— EXTRAIT DU DOCUMENT —
◆ ◆ ◆ ◆

Intervention de Éric Bocquet

Commission des finances, du contrôle budgétaire et des comptes économiques de la nation — Réunion du 23 octobre 2013 : 1ère réunion
Aide personnalisée de retour à l'emploi apre — Contrôle budgétaire - communication de m. éric bocquet rapporteur spécial

Photo de Éric BocquetÉric Bocquet, rapporteur spécial :

L'aide personnalisée de retour à l'emploi (APRE) est une aide réservée aux bénéficiaires du revenu de solidarité active (RSA), financée par la mission « Solidarité, insertion, égalité des chances » via le fonds national des solidarités actives. Elle est conçue comme un « coup de pouce » adapté au besoin individuel du bénéficiaire, pour lever des obstacles, en termes de mobilité, d'habillement, de garde d'enfants, à la reprise d'activité des bénéficiaires du RSA.

J'ai souhaité réaliser ce contrôle budgétaire pour plusieurs raisons. Tout d'abord, la ligne budgétaire de l'APRE a connu des évolutions importantes et peu documentées ces dernières années : elle est ainsi passée de 120 millions d'euros en 2010, 85 en 2011, 50 en 2012, puis 15 millions d'euros en 2013, et repasse à 35 millions dans le projet de loi de finances pour 2014.

De plus, il a toujours été difficile d'obtenir des informations précises sur l'utilisation des crédits : quel est le montant exactement consommé ? Quelle est la part des aides à la mobilité, des aides à la garde d'enfant, etc. ? Quel est, surtout, l'impact réel de ces aides sur le retour à l'emploi des bénéficiaires du RSA ?

◆ ◆ ◆ ◆

— DONNÉES FOURNIES —
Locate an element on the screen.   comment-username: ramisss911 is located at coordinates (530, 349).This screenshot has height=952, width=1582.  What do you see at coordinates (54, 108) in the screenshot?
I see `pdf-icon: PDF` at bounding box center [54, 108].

◆ ◆ ◆ ◆

— À FAIRE —
Dans l'intervention sur l'aide au retour à l'emploi, recopiez le passage qui va de « Photo de Éric » jusqu'à « bénéficiaires du RSA. » inclus.

— TÂCHE ACCOMPLIE —
Photo de Éric BocquetÉric Bocquet, rapporteur spécial :

L'aide personnalisée de retour à l'emploi (APRE) est une aide réservée aux bénéficiaires du revenu de solidarité active (RSA), financée par la mission « Solidarité, insertion, égalité des chances » via le fonds national des solidarités actives. Elle est conçue comme un « coup de pouce » adapté au besoin individuel du bénéficiaire, pour lever des obstacles, en termes de mobilité, d'habillement, de garde d'enfants, à la reprise d'activité des bénéficiaires du RSA.